* Data for processing
★ ★ ★ ★

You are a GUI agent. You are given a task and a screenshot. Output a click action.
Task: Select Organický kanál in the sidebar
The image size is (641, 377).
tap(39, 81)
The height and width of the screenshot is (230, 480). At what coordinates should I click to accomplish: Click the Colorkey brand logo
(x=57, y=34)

★ ★ ★ ★

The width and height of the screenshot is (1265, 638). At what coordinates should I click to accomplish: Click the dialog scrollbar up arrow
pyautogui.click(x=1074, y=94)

★ ★ ★ ★

* Goal
Rescale the answer coordinates in the rows starting with the line that contains "You are a GUI" and going on through the line that contains "(x=57, y=34)": multiply each by 1.95 and round to a whole number, with halves going up. Output only those lines in full, requests included, and keep the numbers in the requests unchanged.

* Task solution
You are a GUI agent. You are given a task and a screenshot. Output a click action.
Task: Select Organický kanál in the sidebar
The image size is (641, 377).
tap(76, 158)
The height and width of the screenshot is (230, 480). At what coordinates should I click to accomplish: Click the Colorkey brand logo
(x=111, y=66)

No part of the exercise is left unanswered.